The war years, 1941-45, brought many changes in the daily lives of ordinary Americans. As men went off to war, "Rosie the Riveter" came to symbolize women who worked in factories that produced weapons and ammunition. African Americans again took up arms, either voluntarily or by conscription, and again they hoped-and again in vain-that by fighting abroad for freedom and democracy they could secure their rights in their homeland. More than 110,000 Japanese Americans, including American citizens, were interned in "relocation centers" in the West, as the U.S. government expressed fear of sabotage. Even so, two infantry units made up entirely of Japanese Americans fought with distinction in Italy.

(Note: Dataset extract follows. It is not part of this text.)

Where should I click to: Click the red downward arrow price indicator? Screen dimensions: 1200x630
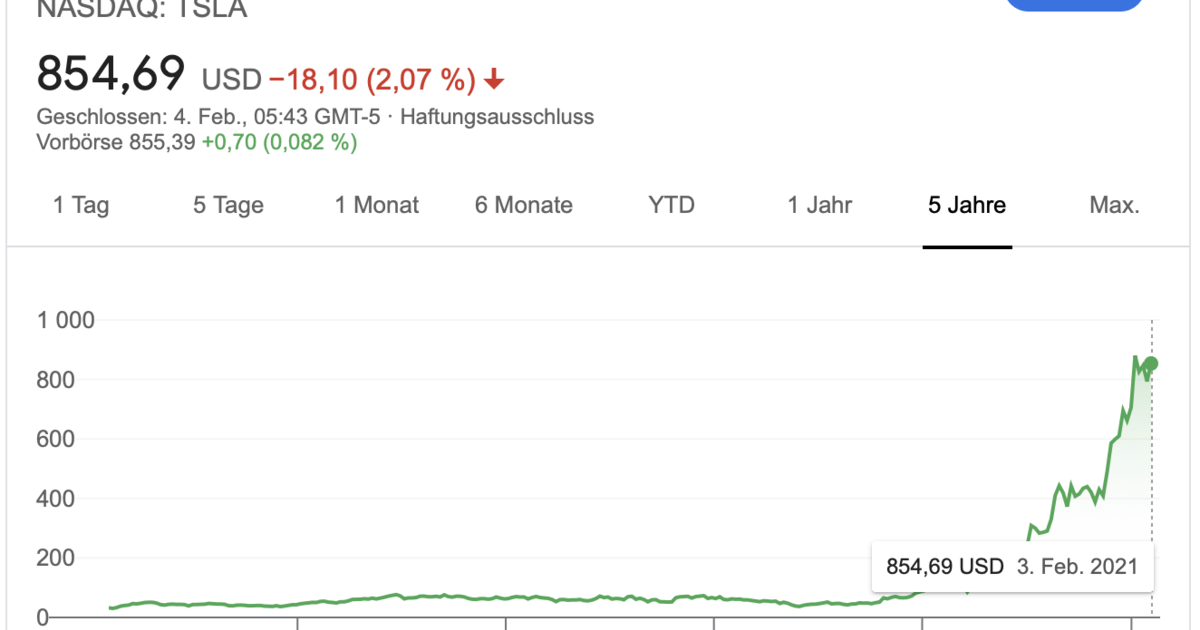[x=493, y=77]
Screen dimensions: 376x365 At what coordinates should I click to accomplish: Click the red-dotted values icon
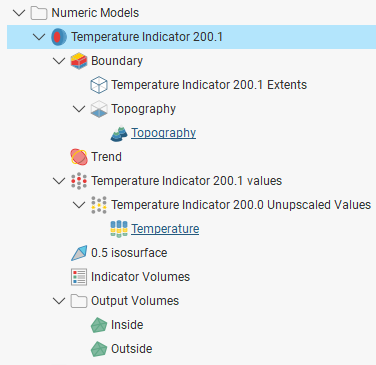(x=79, y=181)
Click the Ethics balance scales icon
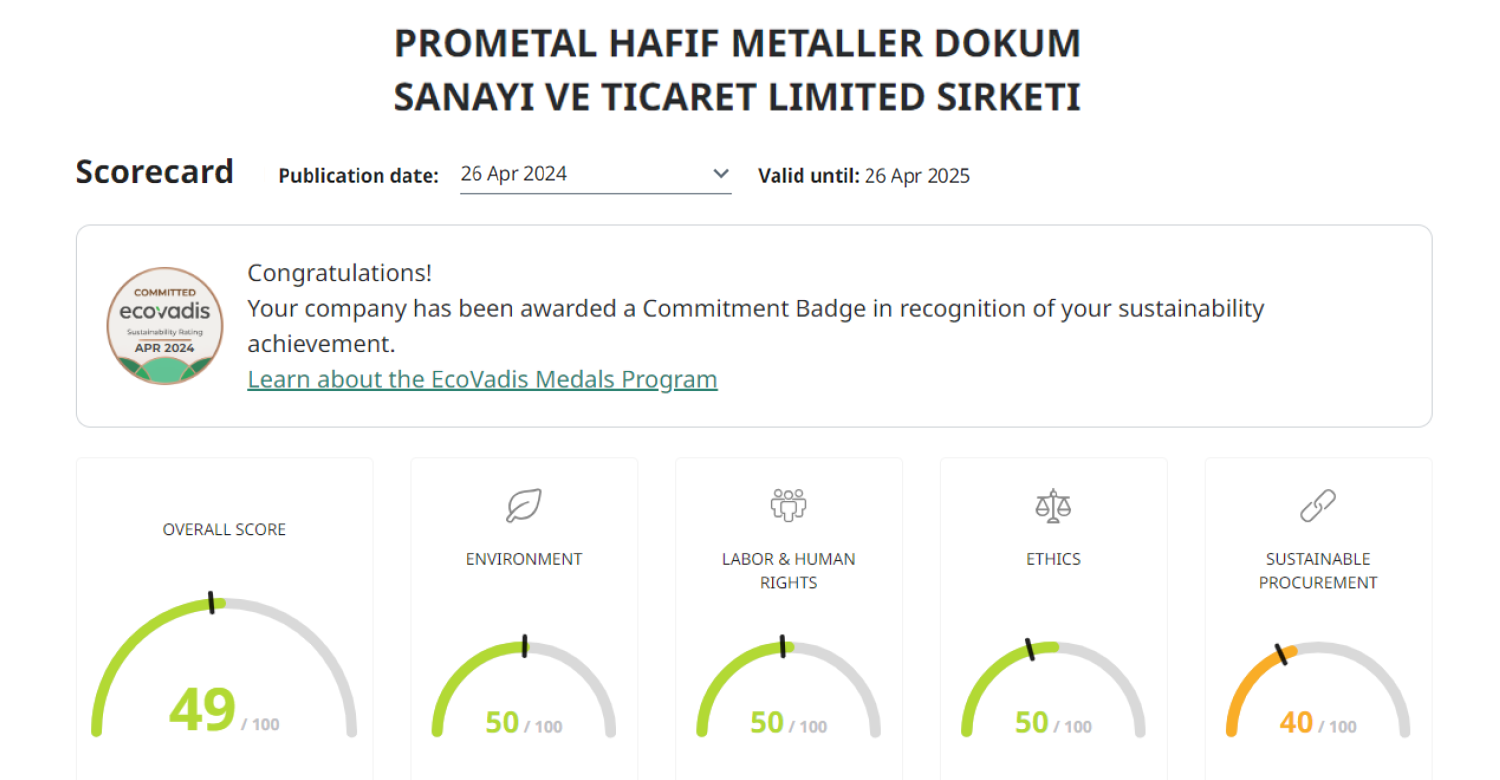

Gasoline and food products were rationed across America. Shortages of other material goods, such as shoes and automobile tires, were common. Waste fats were saved to make explosives. Recycling cans and bottles became necessary. Communities engaged in scrap-metal drives, and children rolled tinfoil stripped from the wrappers of sugarless gum into balls. Children also bought defense stamps, pasted them in booklets, and when the total reached $18.75 converted the booklets into war bonds with a maturity value of $25 in ten years. Adults bought war bonds of this value and higher. Most important, more than 15 million men and, for the first time, women, served in the military. Although the 300,000 Americans who lost their lives represented only a fraction of the 14 million combatants of all nations killed during the war, the loss of so many Americans and the return of many more with physical and mental disabilities affected many homes and all communities.

People cheered when the atomic bombs dropped on Hiroshima (Aug. 6, 1945) and Nagasaki (August 9) brought an abrupt end to the war with Japan. That the bombs killed more than 150,000 civilians and may not even have been necessary created lingering feelings of guilt. Victory in Europe Day (VE Day) on May 7, 1945, and Victory in Japan Day (VJ Day) on Aug. 10, 1945, led to celebrations in the war-weary nation. Soon the men who fought for their country and the women who supported them would return home. Presumably life would return to normal, and normal meant women would yield their factory jobs to the returning men, even if involuntarily.